En el momento de redactar estas líneas quedan todavía unas cuantas calles del área metropolitana de Madrid por las que no ha pasado una máquina quitanieves y que permanecen decoradas (y de paso bloqueadas) con una costra de nieve que ya es hielo y puede alcanzar hasta medio metro de espesor. Ha transcurrido una semana de la nevada, y aunque haya helado con fuerza cada madrugada desde entonces, impresiona.

Además de impresionar, aísla a los vecinos que viven en esas calles y a bote pronto deja en evidencia a las autoridades, ya sean municipales (las encargadas en primera instancia de las vías públicas), autonómicas o estatales (con competencias en gestión de emergencias). En las conversaciones de estos días se escucha con frecuencia, y cada vez con más irritación, la pregunta "¿cuándo va a venir la quitanieves?".

Pero pasan los días y la quitanieves no viene, y en muchos lugares, salvo que los vecinos hayan agarrado pico y pala, la nieve sigue ahí.

Lo curioso es que en otros sitios, igualmente afectados por la gran nevada, la quitanieves hace días que ha pasado y la vida, aunque la capa de hielo siga cubriendo jardines y descampados, se desarrolla ya con cierta normalidad: pueden entrar y salir los coches, hacerse los repartos, etcétera.

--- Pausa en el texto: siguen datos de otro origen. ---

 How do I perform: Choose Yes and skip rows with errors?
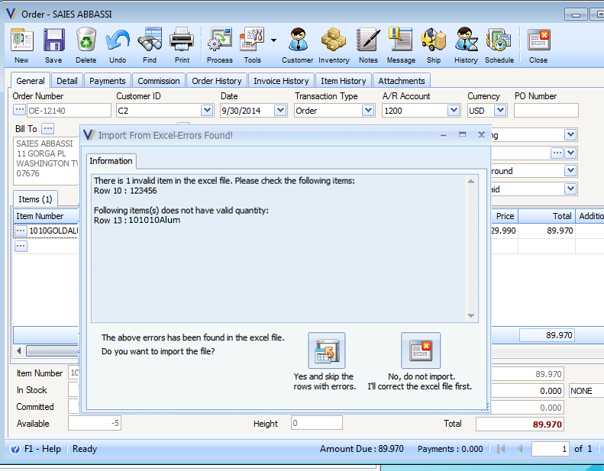326,350
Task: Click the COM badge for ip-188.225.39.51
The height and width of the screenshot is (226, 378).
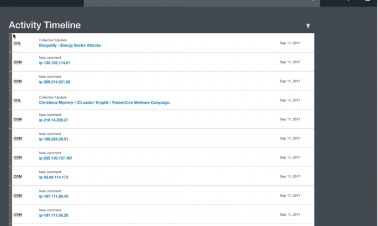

Conozco de primera mano un caso de un municipio no demasiado grande ni rico, que ha llegado a limpiar incluso las calles interiores. He visto pasar su quitanieves hace cuatro días y he averiguado su secreto: era una simple excavadora, conducida por un operario resolutivo. Una pegatina la identificaba como propiedad de una empresa de construcción local. Se ve que en el municipio hay alguien que se ha movido para afrontar una emergencia como corresponde.

De manera que sí: quizá a algunos de quienes administran municipios mucho más poderosos debería caérseles la cara de vergüenza por tener vecinos aislados por la nieve durante una semana, y esta nevada ha puesto al descubierto su capacidad escasa de gestión ante un acontecimiento excepcional, frente al que carecían de planes de contingencia y una vez producido el suceso han demostrado que tampoco improvisar es lo suyo.

Pero al margen de sus responsabilidades, hay ocasiones en la vida, y esta década de los 20 del siglo XXI se está esmerando en recordárnoslo, en las que la autoridad se ve desbordada, el Estado superado y los mecanismos de respuesta comunitaria ante las dificultades incapaces de dar abasto a las peticiones.

Son momentos en los que uno no puede limitarse a irritarse con quien no le presta el socorro puntual que demanda, le conviene o necesita. Bofetadas de realidad amarga que nos enseñan que a veces no basta con repetir "que venga la quitanieves" para que la máquina aparezca y nos despeje el camino obstruido.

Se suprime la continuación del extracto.